Here is the problem:

A converging lens with a focal length of 12.0 cm forms a virtual image 8.00 mm tall, 17.0 cm to the right of the lens.

I am supposed to find the position of the object. I tried using the lens eq. 1/s + 1/s' = 1/f where s is the distance of the object from the lens, s' is the dist of the image from the lens, and f is the focal point. I got s to be 40.82 cm but I'm being told it's wrong. Is there something im missing here? Any tips and points would be great.

Thanks!!

2. Feb 5, 2006

### George Jones

Staff Emeritus
Careful with the signs!

For a converging lens, where must an object be for a virtual image to be produced.

Regards,
George

3. Feb 5, 2006

### ACLerok

to the right of the lens correct? does this change the equation in some way?

4. Feb 5, 2006

### George Jones

Staff Emeritus
And where with respect to the focal point?

George

5. Feb 5, 2006

### ACLerok

Well my obvious guess would just be (s' - f) centimeters to the right of the focal point..

6. Feb 5, 2006

### George Jones

Staff Emeritus
In order for a converging lens to produce a virtual image, the object must be between the focal point and then lens. I have been trying to get you to see that your answer of 40.8 cm can't be correct. I am reasonably certain that you have made a sign mistake, but I used a different sign convention (and thus different formulae) last semster, and I can't remember, off the top of my head, the other sign convention, so I'm not quite sure where you're going wrong.

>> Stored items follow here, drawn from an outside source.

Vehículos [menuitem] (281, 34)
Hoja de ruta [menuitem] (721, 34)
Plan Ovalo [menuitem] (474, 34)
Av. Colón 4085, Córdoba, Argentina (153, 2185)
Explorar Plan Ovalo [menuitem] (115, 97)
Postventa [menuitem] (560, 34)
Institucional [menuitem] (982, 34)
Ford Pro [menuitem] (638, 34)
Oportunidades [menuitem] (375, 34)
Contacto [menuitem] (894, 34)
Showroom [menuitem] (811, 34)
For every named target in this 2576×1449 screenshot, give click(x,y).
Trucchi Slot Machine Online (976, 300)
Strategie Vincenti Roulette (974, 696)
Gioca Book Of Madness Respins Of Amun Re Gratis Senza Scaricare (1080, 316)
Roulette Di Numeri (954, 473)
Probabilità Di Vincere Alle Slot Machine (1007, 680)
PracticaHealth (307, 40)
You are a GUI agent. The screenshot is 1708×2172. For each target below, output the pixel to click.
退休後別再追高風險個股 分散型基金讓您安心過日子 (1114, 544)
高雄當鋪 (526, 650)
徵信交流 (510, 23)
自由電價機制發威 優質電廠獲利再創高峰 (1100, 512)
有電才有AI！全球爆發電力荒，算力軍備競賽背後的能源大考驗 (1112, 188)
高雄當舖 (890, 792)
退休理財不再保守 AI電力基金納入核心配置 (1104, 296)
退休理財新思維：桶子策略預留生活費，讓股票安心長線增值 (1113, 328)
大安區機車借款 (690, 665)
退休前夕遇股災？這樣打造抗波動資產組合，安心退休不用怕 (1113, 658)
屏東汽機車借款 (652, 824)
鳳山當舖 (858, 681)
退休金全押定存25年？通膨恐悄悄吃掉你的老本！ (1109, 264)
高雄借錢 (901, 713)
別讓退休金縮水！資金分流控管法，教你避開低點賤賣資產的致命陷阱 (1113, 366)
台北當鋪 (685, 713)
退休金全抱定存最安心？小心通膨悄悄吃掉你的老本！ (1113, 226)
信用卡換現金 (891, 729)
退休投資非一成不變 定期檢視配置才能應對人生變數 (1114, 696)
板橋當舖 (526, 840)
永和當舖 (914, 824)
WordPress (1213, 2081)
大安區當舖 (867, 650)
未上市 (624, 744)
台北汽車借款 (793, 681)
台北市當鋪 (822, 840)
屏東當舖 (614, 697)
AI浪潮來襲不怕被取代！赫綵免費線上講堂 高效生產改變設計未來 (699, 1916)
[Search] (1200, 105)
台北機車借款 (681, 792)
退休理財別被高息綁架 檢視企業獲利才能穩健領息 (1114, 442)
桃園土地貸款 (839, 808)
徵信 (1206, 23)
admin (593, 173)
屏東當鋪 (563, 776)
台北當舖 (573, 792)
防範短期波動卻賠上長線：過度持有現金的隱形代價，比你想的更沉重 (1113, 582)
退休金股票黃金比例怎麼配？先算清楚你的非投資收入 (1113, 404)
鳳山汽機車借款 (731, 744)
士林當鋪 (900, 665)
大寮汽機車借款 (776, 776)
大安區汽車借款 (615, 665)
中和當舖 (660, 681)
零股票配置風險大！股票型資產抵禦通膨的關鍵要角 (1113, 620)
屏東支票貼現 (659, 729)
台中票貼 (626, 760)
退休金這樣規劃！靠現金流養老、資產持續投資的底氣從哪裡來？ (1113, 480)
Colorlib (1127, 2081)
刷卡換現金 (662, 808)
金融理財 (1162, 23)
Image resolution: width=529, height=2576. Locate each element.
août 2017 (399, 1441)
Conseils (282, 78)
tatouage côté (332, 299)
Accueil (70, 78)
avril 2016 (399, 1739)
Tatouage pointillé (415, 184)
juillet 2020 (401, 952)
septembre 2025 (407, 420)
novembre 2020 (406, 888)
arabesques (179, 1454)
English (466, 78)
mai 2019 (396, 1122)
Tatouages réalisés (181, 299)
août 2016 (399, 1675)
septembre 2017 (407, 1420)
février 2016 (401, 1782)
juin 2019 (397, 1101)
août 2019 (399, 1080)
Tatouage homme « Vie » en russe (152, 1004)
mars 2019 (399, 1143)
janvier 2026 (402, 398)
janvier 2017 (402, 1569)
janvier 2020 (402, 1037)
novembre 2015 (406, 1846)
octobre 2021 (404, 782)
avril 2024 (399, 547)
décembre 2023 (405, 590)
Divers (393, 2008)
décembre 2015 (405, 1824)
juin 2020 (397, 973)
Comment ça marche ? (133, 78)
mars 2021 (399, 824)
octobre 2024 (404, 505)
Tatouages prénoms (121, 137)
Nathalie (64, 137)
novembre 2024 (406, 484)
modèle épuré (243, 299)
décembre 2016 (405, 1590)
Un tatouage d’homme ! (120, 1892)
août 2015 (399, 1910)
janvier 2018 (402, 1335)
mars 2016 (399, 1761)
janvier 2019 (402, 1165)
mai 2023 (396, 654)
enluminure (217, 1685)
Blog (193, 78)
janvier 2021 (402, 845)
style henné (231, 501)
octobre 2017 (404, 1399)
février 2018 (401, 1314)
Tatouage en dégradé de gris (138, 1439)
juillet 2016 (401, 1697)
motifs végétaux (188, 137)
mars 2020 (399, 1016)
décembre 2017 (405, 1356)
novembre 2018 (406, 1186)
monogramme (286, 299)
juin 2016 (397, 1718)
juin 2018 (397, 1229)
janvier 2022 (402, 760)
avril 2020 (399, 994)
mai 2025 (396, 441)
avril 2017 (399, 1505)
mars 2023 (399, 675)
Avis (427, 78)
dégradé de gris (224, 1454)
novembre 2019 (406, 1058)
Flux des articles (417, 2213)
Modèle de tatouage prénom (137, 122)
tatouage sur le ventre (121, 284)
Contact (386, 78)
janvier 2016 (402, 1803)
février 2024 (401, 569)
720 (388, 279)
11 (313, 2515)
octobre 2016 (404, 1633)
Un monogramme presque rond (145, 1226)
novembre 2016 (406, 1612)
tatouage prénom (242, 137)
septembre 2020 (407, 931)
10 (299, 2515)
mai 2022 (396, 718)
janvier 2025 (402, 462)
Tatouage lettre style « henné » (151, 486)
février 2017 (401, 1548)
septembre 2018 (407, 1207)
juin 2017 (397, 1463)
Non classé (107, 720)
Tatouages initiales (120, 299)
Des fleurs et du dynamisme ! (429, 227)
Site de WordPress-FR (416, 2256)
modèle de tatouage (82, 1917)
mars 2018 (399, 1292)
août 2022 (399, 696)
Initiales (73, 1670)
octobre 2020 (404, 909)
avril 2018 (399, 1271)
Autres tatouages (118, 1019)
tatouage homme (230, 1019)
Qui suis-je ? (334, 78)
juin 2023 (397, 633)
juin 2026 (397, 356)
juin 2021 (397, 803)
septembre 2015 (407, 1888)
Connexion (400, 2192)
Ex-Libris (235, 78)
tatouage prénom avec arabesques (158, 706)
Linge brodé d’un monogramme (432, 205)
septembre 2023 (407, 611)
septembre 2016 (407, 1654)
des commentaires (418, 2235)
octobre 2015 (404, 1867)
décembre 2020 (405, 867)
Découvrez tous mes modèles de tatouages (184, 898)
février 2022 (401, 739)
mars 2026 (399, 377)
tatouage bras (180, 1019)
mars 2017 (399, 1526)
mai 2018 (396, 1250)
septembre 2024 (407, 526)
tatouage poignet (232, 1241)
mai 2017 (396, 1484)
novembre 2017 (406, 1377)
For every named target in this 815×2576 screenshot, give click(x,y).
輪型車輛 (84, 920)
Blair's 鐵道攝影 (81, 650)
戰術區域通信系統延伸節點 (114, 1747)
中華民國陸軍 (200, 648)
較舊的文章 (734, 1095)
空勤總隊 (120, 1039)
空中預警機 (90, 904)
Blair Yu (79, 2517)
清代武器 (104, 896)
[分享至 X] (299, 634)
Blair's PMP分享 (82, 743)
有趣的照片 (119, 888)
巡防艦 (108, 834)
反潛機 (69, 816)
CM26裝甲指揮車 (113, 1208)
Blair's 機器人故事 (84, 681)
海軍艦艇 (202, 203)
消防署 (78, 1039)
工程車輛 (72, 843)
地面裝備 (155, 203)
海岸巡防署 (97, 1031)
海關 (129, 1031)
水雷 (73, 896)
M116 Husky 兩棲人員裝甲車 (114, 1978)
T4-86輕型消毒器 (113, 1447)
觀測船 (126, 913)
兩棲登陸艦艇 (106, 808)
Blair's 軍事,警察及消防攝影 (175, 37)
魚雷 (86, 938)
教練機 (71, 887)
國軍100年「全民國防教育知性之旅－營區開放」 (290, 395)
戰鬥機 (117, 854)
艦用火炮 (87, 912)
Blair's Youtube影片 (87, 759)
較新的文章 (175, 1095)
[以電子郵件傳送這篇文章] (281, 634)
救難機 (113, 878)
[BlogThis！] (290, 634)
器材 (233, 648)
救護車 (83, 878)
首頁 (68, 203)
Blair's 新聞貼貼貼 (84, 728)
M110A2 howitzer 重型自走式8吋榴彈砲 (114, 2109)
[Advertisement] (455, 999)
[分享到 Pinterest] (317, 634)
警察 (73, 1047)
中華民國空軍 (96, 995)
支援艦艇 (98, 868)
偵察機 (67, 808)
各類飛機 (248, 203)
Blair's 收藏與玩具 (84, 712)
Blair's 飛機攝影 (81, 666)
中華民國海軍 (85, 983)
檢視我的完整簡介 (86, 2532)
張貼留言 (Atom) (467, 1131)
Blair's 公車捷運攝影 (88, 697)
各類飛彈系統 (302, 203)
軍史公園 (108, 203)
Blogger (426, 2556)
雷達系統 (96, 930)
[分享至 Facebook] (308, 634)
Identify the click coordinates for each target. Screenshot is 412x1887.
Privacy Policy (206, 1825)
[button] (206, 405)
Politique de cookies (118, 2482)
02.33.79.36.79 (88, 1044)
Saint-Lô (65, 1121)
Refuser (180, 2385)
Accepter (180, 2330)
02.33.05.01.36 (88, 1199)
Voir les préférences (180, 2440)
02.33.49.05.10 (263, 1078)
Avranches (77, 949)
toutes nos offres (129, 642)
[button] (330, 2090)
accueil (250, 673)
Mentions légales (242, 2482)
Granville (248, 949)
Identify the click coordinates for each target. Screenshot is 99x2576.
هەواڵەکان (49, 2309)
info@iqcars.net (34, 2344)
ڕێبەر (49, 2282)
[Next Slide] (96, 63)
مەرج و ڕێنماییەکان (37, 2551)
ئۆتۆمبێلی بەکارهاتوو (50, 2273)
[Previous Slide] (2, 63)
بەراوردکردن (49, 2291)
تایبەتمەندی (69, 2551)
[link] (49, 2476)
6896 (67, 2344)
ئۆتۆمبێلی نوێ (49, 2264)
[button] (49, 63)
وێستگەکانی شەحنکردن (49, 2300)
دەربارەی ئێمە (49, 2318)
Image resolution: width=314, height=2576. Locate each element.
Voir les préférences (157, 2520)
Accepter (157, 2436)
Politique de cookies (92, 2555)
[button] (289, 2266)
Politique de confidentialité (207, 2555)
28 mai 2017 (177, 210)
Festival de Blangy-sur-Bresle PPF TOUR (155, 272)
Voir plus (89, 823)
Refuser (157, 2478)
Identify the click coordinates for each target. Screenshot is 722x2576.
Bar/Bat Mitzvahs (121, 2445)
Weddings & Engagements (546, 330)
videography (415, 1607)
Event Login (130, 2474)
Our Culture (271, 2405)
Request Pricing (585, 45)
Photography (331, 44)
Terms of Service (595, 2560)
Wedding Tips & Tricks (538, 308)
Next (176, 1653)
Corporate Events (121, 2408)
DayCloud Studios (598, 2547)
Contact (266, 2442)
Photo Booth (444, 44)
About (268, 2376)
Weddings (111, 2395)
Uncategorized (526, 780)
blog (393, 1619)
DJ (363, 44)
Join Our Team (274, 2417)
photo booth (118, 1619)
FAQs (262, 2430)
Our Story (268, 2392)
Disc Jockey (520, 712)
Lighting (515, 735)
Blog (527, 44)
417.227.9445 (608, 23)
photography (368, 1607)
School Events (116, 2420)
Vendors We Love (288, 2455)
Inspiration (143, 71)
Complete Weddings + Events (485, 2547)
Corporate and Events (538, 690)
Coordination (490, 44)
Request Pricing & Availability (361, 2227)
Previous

When I use the convention with which I am familiar, I can:

1) get an answer that is between the focal point and the lens;

2) get 40.8 cm when I make a sign mistake.

Regards,
George

7. Feb 5, 2006

### nrqed

What sign did you use for f and for s'? That`s your mistake. f is positive for a converging lens. What is the sign for s' for a *virtual* image?

Pat